▶ **ASSIGNED TASK**
Please repeat, precisely as written, only the lines from the one containing "Where should I" through the last line of the records below, pictures omitted.

▶ **INPUT DATA**
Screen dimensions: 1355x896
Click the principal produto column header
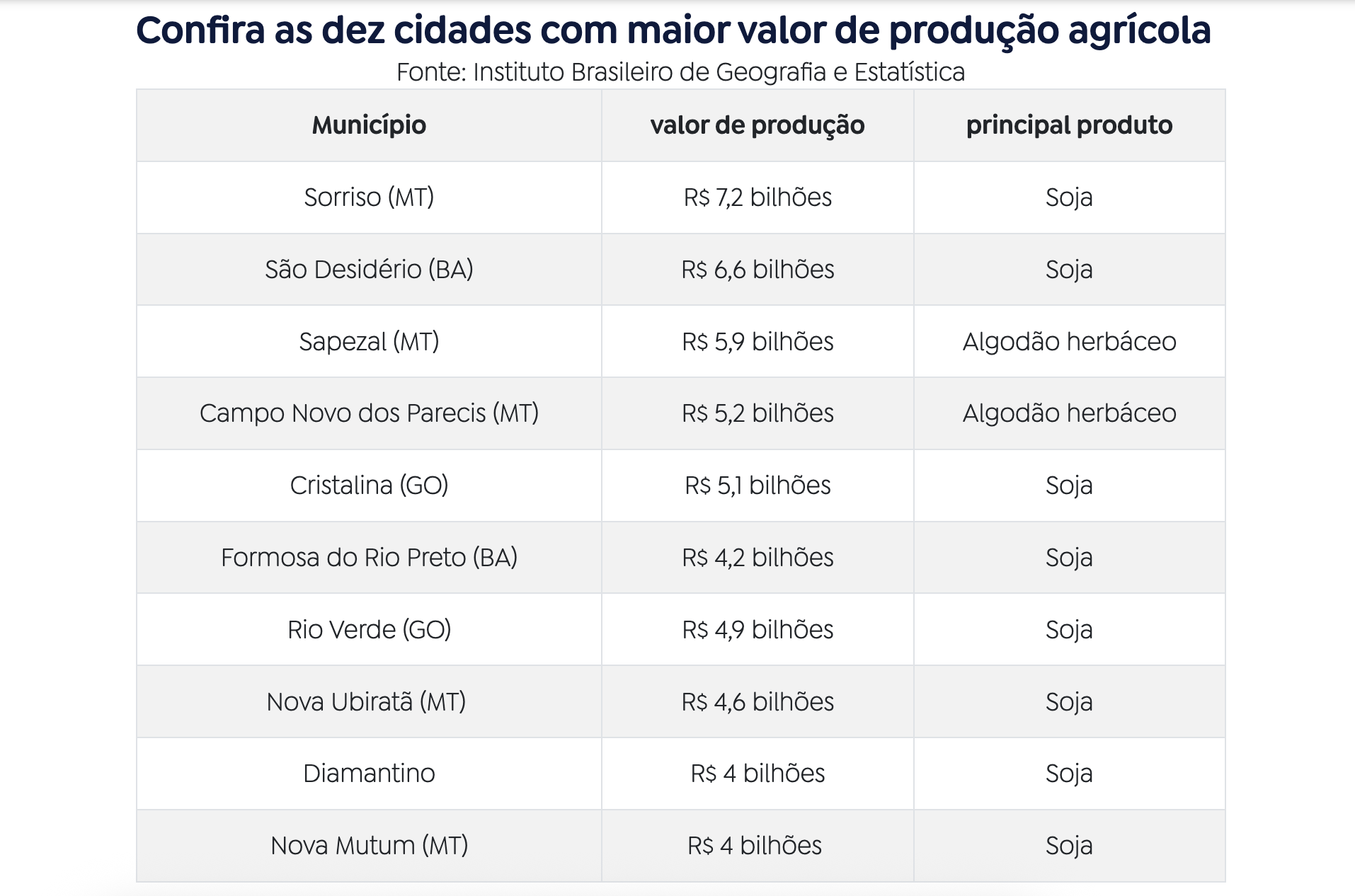[x=1069, y=125]
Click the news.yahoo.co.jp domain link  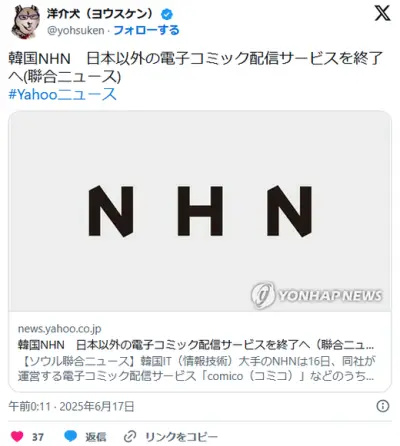click(59, 329)
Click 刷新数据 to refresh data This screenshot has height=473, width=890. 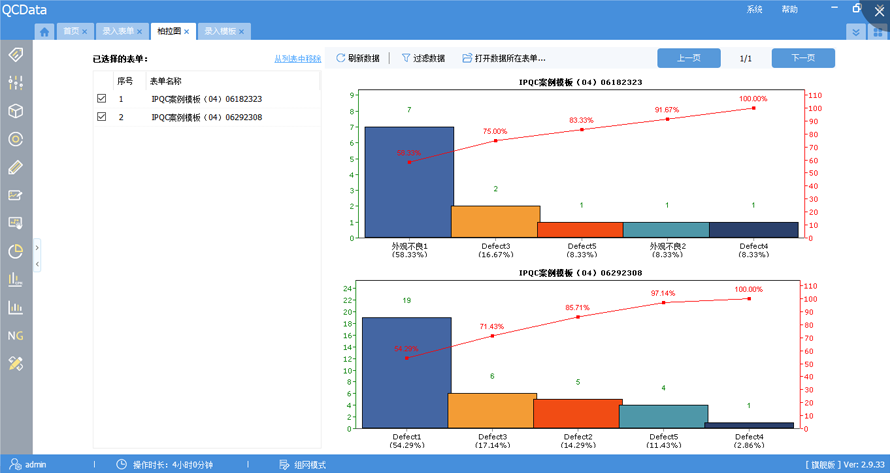357,59
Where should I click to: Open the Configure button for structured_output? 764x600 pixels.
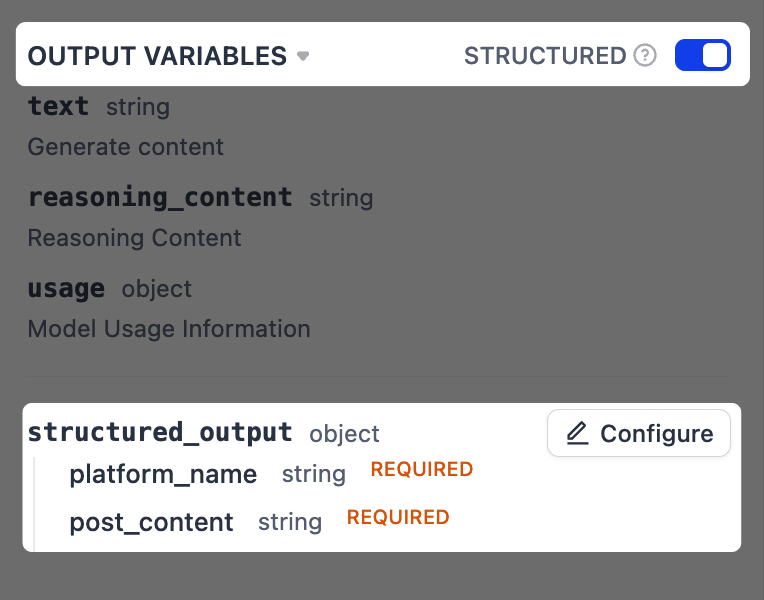point(639,434)
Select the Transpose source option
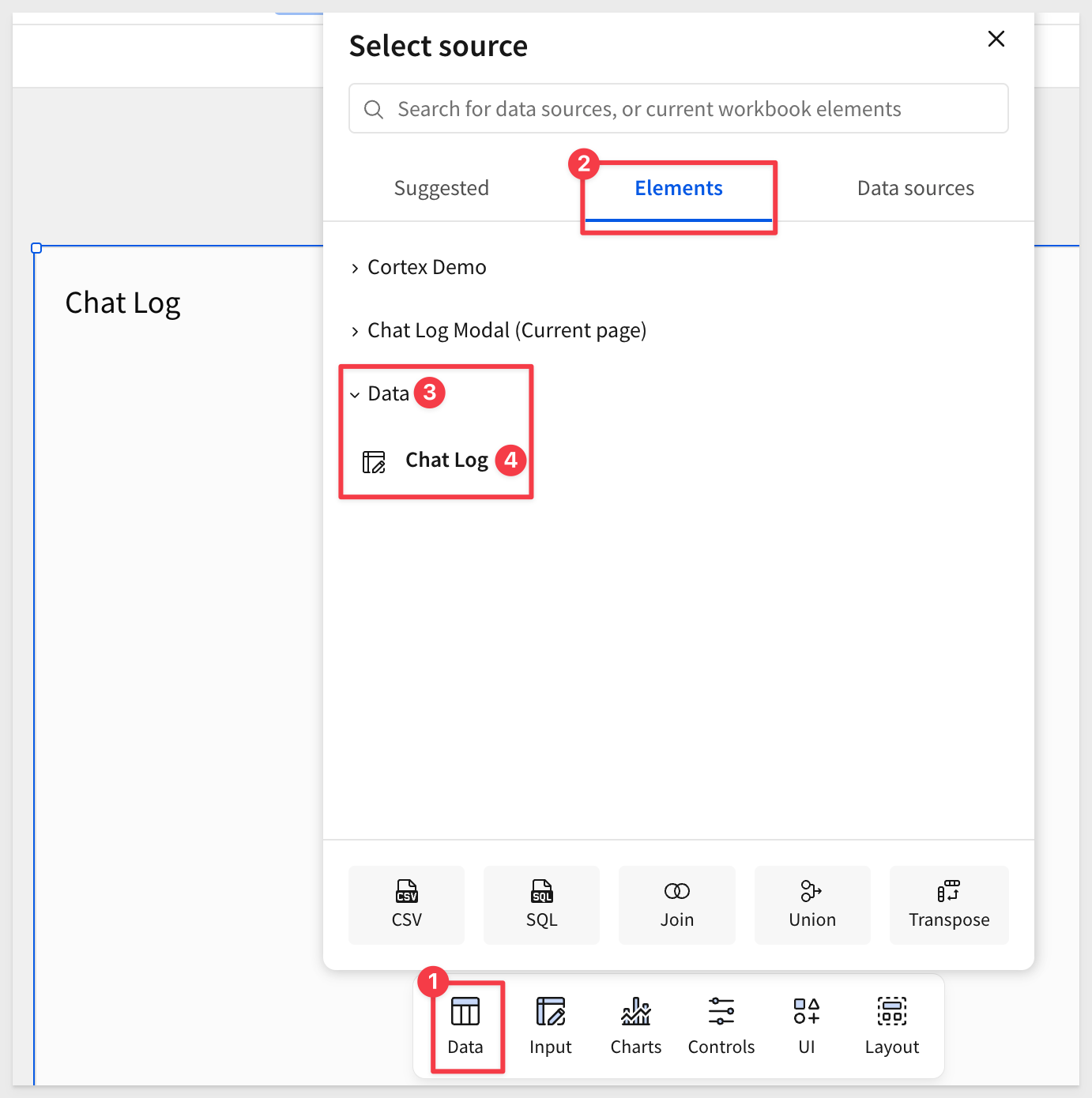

▶ **ANSWER FOR THE TASK**
Where should I click to: Open the Configure button for structured_output? 764x600 pixels.
point(639,434)
Select the Transpose source option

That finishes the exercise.